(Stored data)
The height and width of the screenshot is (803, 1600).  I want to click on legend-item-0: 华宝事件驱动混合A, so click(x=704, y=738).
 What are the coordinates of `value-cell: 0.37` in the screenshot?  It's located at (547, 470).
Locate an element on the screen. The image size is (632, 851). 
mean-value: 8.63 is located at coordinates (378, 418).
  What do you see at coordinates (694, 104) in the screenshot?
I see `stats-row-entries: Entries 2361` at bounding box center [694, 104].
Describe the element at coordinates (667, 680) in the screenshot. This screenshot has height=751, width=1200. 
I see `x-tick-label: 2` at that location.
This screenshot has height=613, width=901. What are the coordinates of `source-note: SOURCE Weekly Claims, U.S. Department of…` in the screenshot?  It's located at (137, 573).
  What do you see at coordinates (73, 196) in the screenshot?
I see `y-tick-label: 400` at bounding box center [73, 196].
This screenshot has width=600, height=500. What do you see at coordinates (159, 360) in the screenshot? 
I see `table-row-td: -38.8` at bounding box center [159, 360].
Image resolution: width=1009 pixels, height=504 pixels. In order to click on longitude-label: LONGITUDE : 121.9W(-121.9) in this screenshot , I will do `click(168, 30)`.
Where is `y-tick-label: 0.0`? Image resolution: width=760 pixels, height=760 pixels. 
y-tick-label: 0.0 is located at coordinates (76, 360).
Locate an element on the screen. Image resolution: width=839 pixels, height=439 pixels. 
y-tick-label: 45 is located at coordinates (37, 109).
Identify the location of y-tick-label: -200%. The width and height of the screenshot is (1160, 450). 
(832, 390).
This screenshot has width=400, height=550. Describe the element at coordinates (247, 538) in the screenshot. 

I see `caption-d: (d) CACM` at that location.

▸ **ASSIGNMENT**: Render every line of the records above as a numbered list, omitting blank lines.

▸ **RESPONSE BOX**:
1. The height and width of the screenshot is (803, 1600).  I want to click on legend-item-0: 华宝事件驱动混合A, so click(x=704, y=738).
2.  What are the coordinates of `value-cell: 0.37` in the screenshot?  It's located at (547, 470).
3. Locate an element on the screen. The image size is (632, 851). 
4. mean-value: 8.63 is located at coordinates (378, 418).
5.   What do you see at coordinates (694, 104) in the screenshot?
6. I see `stats-row-entries: Entries 2361` at bounding box center [694, 104].
7. Describe the element at coordinates (667, 680) in the screenshot. This screenshot has height=751, width=1200. 
8. I see `x-tick-label: 2` at that location.
9. This screenshot has height=613, width=901. What are the coordinates of `source-note: SOURCE Weekly Claims, U.S. Department of…` in the screenshot?  It's located at (137, 573).
10.   What do you see at coordinates (73, 196) in the screenshot?
11. I see `y-tick-label: 400` at bounding box center [73, 196].
12. This screenshot has width=600, height=500. What do you see at coordinates (159, 360) in the screenshot? 
13. I see `table-row-td: -38.8` at bounding box center [159, 360].
14. Image resolution: width=1009 pixels, height=504 pixels. In order to click on longitude-label: LONGITUDE : 121.9W(-121.9) in this screenshot , I will do `click(168, 30)`.
15. Where is `y-tick-label: 0.0`? Image resolution: width=760 pixels, height=760 pixels. 
16. y-tick-label: 0.0 is located at coordinates (76, 360).
17. Locate an element on the screen. Image resolution: width=839 pixels, height=439 pixels. 
18. y-tick-label: 45 is located at coordinates (37, 109).
19. Identify the location of y-tick-label: -200%. The width and height of the screenshot is (1160, 450). 
20. (832, 390).
21. This screenshot has width=400, height=550. Describe the element at coordinates (247, 538) in the screenshot. 
22. I see `caption-d: (d) CACM` at that location.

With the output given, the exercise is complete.